Asset failure data is time series data that describes when the asset failure periods happen. Asset failure data must have the column formats in the table below.

The failure dates includes the failure CSV data which identifies the start and end of failure dates for each asset id with the following columns:

Column Name Description
fail_date String for timestamp of day 2008-01-08 and day-time 2008-01-08 00:10:00 that the asset failed.
asset_id String that is the unique asset identifier like ST_1393137
description String,describes the failure cause or condition.
failure_code String that identifies the fault.
problem_code String that desribes the problem code for troubleshooting.
site_id String of where the asset is located
failure_record Integer that identifies the Manage record identifier failure instance of failure types.

Example CSV File:

2008-01-08,ST_1393137,Pump stopped due to failure,PUMPS,STOPPED,DIST1,1
2008-02-10,ST_1393137,Pump stopped due to failure,PUMPS,STOPPED,DIST1,1
2008-03-11,ST_1393137,Pump stopped due to failure,PUMPS,STOPPED,DIST1,1
2008-04-09,ST_1393137,Pump stopped due to failure,PUMPS,STOPPED,DIST1,1
2008-05-06,ST_1393137,Pump stopped due to failure,PUMPS,STOPPED,DIST1,1
2008-05-18,ST_1393137,Pump stopped due to failure,PUMPS,STOPPED,DIST1,1
2008-06-04,ST_1393137,Pump stopped due to failure,PUMPS,STOPPED,DIST1,1
2008-06-30,ST_1393137,Pump stopped due to failure,PUMPS,STOPPED,DIST1,1
2008-01-24,ST_1393138,Pump stopped due to failure,PUMPS,STOPPED,DIST1,1

Create an Asset Failure File

Create an asset failure file for the pump data. Since the Kaggle pump data is for a single pump you can create a file with a single asset. Since the pump data doesn't have asset decommission dates you can leave them blank.

In this step you will create the CSV file and save it to your project assets in Watson Studio. You will use a Watson Studio Python library named ibm_watson_studio_lib that is available in your environment by default.
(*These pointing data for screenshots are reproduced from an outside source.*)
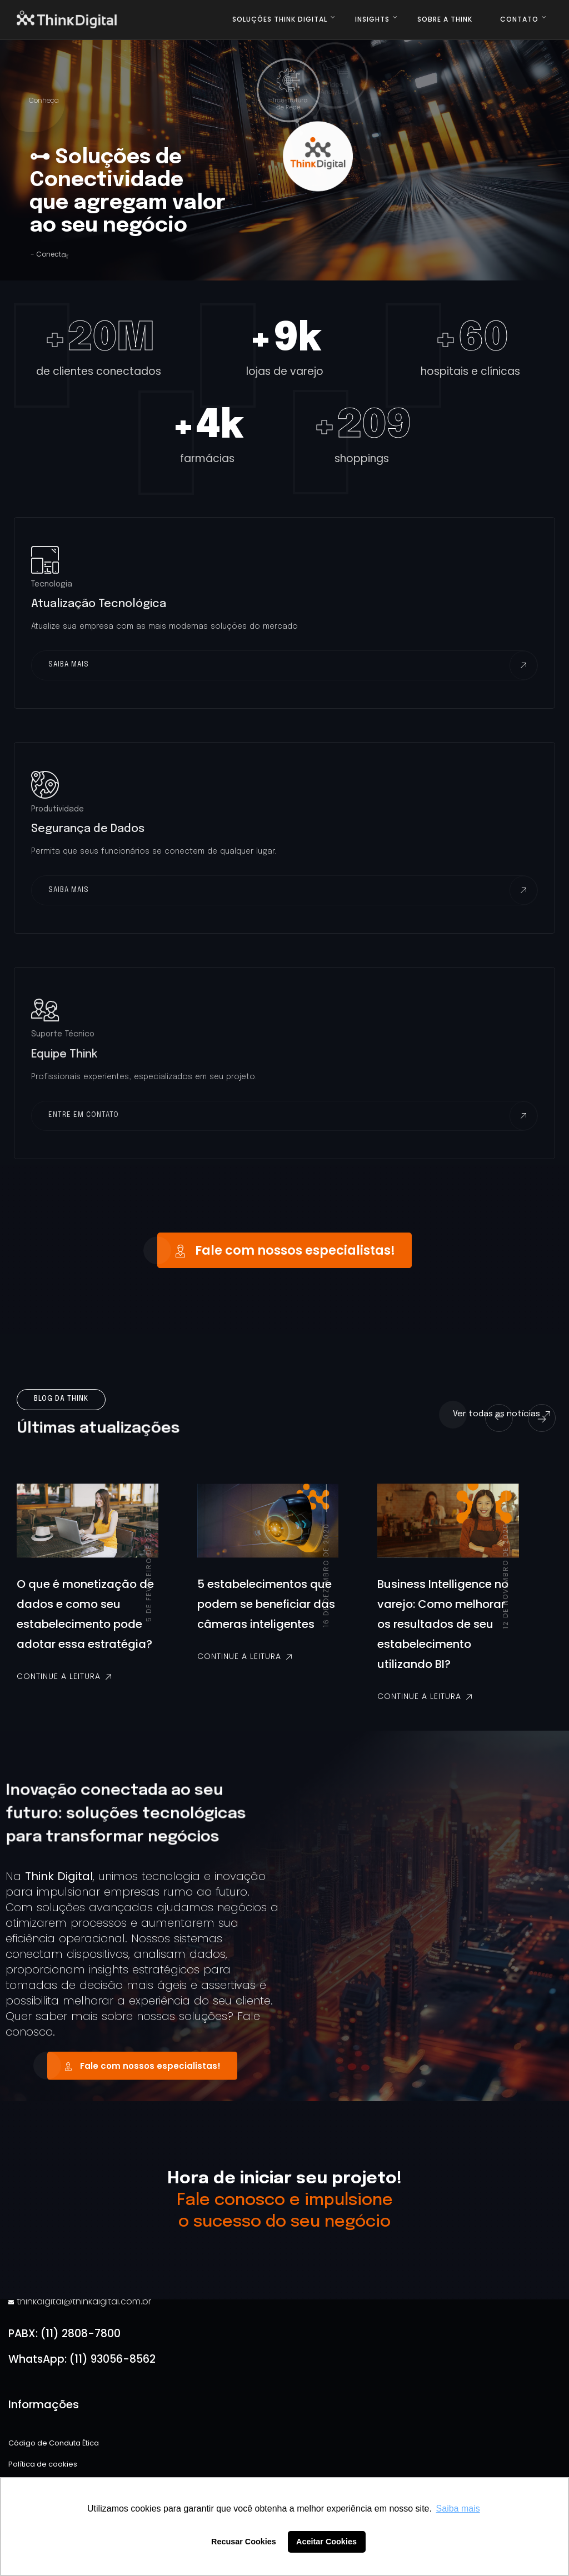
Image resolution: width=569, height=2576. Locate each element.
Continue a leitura (65, 1686)
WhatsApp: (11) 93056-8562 (82, 2359)
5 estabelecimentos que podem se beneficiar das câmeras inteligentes (266, 1614)
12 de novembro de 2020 (505, 1586)
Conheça (42, 100)
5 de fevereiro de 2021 (148, 1582)
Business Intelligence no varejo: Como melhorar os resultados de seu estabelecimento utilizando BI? (442, 1634)
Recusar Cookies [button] (243, 2541)
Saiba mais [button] (458, 2508)
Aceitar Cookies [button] (326, 2541)
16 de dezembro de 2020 (326, 1585)
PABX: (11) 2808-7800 (64, 2333)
See this API reference for more information.

Review the code cells to understand how to drop columns and add columns to using Pandas to create the right format for the Asset Failure CSV file.

Congratulations. You now have the pump data files in the files and format required for evaluating algorithm and prediction performance in the next exercises.